__Exercise prompt__
Repeat each of the lines below word for word.

[Collected data]
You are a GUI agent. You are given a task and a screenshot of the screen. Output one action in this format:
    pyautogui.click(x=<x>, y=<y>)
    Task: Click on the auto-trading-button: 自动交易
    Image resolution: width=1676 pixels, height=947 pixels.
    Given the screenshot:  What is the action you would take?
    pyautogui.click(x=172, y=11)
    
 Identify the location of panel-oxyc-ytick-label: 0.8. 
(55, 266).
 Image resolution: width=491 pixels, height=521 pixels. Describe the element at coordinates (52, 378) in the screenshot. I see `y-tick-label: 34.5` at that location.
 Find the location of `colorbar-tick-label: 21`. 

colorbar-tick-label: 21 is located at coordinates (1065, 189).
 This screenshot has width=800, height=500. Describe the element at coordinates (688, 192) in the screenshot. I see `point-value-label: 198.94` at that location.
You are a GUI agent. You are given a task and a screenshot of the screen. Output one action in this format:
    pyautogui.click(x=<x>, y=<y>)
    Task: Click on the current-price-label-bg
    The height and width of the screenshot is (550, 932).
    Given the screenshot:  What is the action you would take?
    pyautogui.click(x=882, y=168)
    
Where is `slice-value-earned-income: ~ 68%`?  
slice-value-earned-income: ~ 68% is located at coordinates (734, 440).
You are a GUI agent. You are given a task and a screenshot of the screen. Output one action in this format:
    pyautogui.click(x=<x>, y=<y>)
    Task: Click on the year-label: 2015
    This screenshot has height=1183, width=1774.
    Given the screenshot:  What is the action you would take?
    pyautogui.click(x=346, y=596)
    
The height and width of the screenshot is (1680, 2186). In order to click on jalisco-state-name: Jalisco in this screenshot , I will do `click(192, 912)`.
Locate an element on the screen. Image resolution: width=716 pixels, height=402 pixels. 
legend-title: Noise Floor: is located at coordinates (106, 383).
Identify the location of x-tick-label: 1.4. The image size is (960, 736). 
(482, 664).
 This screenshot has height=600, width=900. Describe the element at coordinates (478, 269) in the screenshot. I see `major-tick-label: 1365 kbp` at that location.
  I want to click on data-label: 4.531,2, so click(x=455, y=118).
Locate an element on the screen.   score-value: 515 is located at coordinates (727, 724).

__Exercise result__
You are a GUI agent. You are given a task and a screenshot of the screen. Output one action in this format:
    pyautogui.click(x=<x>, y=<y>)
    Task: Click on the auto-trading-button: 自动交易
    Image resolution: width=1676 pixels, height=947 pixels.
    Given the screenshot:  What is the action you would take?
    pyautogui.click(x=172, y=11)
    
 Identify the location of panel-oxyc-ytick-label: 0.8. 
(55, 266).
 Image resolution: width=491 pixels, height=521 pixels. Describe the element at coordinates (52, 378) in the screenshot. I see `y-tick-label: 34.5` at that location.
 Find the location of `colorbar-tick-label: 21`. 

colorbar-tick-label: 21 is located at coordinates (1065, 189).
 This screenshot has width=800, height=500. Describe the element at coordinates (688, 192) in the screenshot. I see `point-value-label: 198.94` at that location.
You are a GUI agent. You are given a task and a screenshot of the screen. Output one action in this format:
    pyautogui.click(x=<x>, y=<y>)
    Task: Click on the current-price-label-bg
    The height and width of the screenshot is (550, 932).
    Given the screenshot:  What is the action you would take?
    pyautogui.click(x=882, y=168)
    
Where is `slice-value-earned-income: ~ 68%`?  
slice-value-earned-income: ~ 68% is located at coordinates (734, 440).
You are a GUI agent. You are given a task and a screenshot of the screen. Output one action in this format:
    pyautogui.click(x=<x>, y=<y>)
    Task: Click on the year-label: 2015
    This screenshot has height=1183, width=1774.
    Given the screenshot:  What is the action you would take?
    pyautogui.click(x=346, y=596)
    
The height and width of the screenshot is (1680, 2186). In order to click on jalisco-state-name: Jalisco in this screenshot , I will do `click(192, 912)`.
Locate an element on the screen. Image resolution: width=716 pixels, height=402 pixels. 
legend-title: Noise Floor: is located at coordinates (106, 383).
Identify the location of x-tick-label: 1.4. The image size is (960, 736). 
(482, 664).
 This screenshot has height=600, width=900. Describe the element at coordinates (478, 269) in the screenshot. I see `major-tick-label: 1365 kbp` at that location.
  I want to click on data-label: 4.531,2, so click(x=455, y=118).
Locate an element on the screen.   score-value: 515 is located at coordinates (727, 724).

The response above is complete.